Task directions
Write the records out again. Match them exactly.

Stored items
►
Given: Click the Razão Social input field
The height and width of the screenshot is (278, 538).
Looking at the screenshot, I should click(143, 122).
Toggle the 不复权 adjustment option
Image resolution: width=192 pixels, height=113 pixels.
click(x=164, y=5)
◄
Task solution
Given: Click the Razão Social input field
The height and width of the screenshot is (278, 538).
Looking at the screenshot, I should click(143, 122).
Toggle the 不复权 adjustment option
Image resolution: width=192 pixels, height=113 pixels.
click(x=164, y=5)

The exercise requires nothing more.